Health Topics

There's Nothing Cute About "Cuterebra"

(This article was originally published in the September/October 2012 Issue of Pets Magazine and is reproduced here with the permission of the publisher.)

By Kristina Cooper, RVT

Most people are familiar with common fleas, ticks and intestinal parasites, but have you ever heard of a Cuterebra?

What is a Cuterebra?

A Ceterebra is a type of parasitic larva from the rodent/rabbit botfly. What makes it unique is that it will burrow underneath your pet's skin where it will continue its lifecycle, maturing into the pupae stage when it will fall off the pet and onto the ground, where it will stay until it emerges into the adult fly stage. While living under a pet's skin, the larva will breathe through a breathing tube in the skin.

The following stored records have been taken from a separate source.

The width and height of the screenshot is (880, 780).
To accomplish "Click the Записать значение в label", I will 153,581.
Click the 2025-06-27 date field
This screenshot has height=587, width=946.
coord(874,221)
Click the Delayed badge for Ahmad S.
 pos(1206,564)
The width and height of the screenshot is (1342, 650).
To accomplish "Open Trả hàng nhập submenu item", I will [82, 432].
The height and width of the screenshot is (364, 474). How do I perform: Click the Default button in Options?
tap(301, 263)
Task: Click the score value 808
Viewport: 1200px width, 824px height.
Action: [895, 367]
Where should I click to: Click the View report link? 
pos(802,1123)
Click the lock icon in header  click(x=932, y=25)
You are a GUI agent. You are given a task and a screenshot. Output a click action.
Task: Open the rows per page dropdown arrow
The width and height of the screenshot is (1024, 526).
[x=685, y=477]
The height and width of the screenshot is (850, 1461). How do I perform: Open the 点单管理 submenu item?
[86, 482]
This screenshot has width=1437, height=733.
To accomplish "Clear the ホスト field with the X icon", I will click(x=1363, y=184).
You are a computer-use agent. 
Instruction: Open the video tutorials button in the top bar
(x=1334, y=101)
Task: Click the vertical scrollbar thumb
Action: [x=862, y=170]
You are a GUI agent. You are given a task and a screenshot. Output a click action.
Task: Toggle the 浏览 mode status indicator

How can my pet get a cuterebra?

An adult botfly will lay its eggs in vegetation outside and, over time, these eggs will hatch into the larval form. These larvae will then attach themselves to unsuspecting dogs travelling through the area and will gain entry into the body through the nostrils, open wounds or by burrowing into the skin.

What are the signs my pet may have a Cuterebra?

Once under the skin, the Cuterebra will grow, which will form a lump under your dog's skin. Upon closer inspection, a breathing hole will be apparent and you could possibly see the movement of the Cuterebra underneath. The skin may appear reddened, thickened and may have a pus discharge. Your dog may bite, lick or scratch the area indicating its discomfort. Cuterebra are most commonly found in pets in the late summer and fall. These larvae start off as small, whitish worm-like specimens that can grow up to 4 cm in length, at which point they appear as a greyish-coloured slug.

What is the treatment for Cuterebra?

Depending on the size of the larva, your veterinarian may make an incision to enlarge the breathing hole to remove the Cuterebra. Once removed, the wound will be flushed and any dead tissue wil be removed. A course of antibiotics may be necessary if infection is present. Your veterinarian may also prescribe anti-inflammatory medication to decrease the inflammation and pain in the area.

If yo suspect your dog may have a Cuterebra larva living underneath its skin, contact your veterinary office to schedule an examination.